Supplied text:
Family Of Muslim Marine Recruit Sues U.S. Government $100 Million For Son's Death

Raheel Siddiqui died during boot camp after allegedly being hazed.

The family of a Muslim Marine recruit who died during boot camp at Parris Island last year is suing the U.S. government for $100 million for their son’s death.

Raheel Siddiqui died on March 18, 2016, allegedly after falling three stories in an outdoor stairwell. He was 20 years old.

The suit, filed by The Shiraz Law Firm on behalf of Ghazala and Masood Siddiqui, claims the young recruit was targeted with hazing and abuse due to his religious affiliation. It also holds that the U.S. Marine Corps failed to address “recurrent physical and verbal abuse of recruits by drill instructors” and “fostered a culture of abuse and hazing.”

A representative for the U.S. Marine Corps said the military organization could not comment on ongoing litigation. The Corps has maintained that Siddiqui committed suicide, a conclusion his parents reject.

Siddiqui, the suit asserts, had no history of mental illness and had reportedly told his parents he was excited to become a Marine and said he wouldn’t quit “no matter how hard it is.”

An investigation conducted by the Corps and released several months after Siddiqui’s death found that the Michigan native had been hazed, physically abused and called “a terrorist” by his drill instructor. The heavily redacted report also said that Siddiqui threatened to kill himself several days before his death but later recanted the threat and was not hospitalized.

Brief A:
Answer these questions using the article about the Siddiqui family's lawsuit:
(i) How old was Raheel Siddiqui when he died?
(ii) Which law firm filed the suit?
(iii) According to the Corps investigation, what did his drill instructor call him?
Brief B: Copy the passage of the article about the Siddiqui family's lawsuit from "The family of" up to and including "20 years old.".
Brief C: Rewrite the paragraph of the article about the Siddiqui family's lawsuit that begins "The suit, filed by The Shiraz Law Firm" as a short bulleted list that keeps its main facts.

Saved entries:
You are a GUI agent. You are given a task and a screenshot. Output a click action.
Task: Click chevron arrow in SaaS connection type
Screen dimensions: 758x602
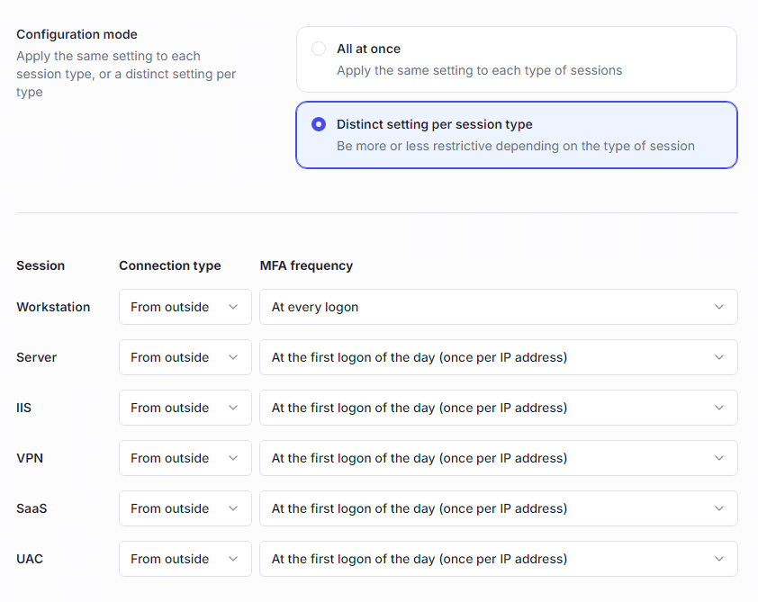tap(233, 508)
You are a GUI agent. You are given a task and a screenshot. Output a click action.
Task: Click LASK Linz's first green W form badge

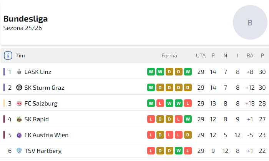point(151,72)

Expected answer A:
(i) 20 years old
(ii) The Shiraz Law Firm
(iii) "a terrorist"

Expected answer B:
The family of a Muslim Marine recruit who died during boot camp at Parris Island last year is suing the U.S. government for $100 million for their son’s death.

Raheel Siddiqui died on March 18, 2016, allegedly after falling three stories in an outdoor stairwell. He was 20 years old.

Expected answer C:
- Filed by The Shiraz Law Firm for Ghazala and Masood Siddiqui
- Claims the recruit was targeted with hazing and abuse because of his religion
- Says the U.S. Marine Corps failed to address recurring physical and verbal abuse of recruits by drill instructors
- Says the Corps fostered a culture of abuse and hazing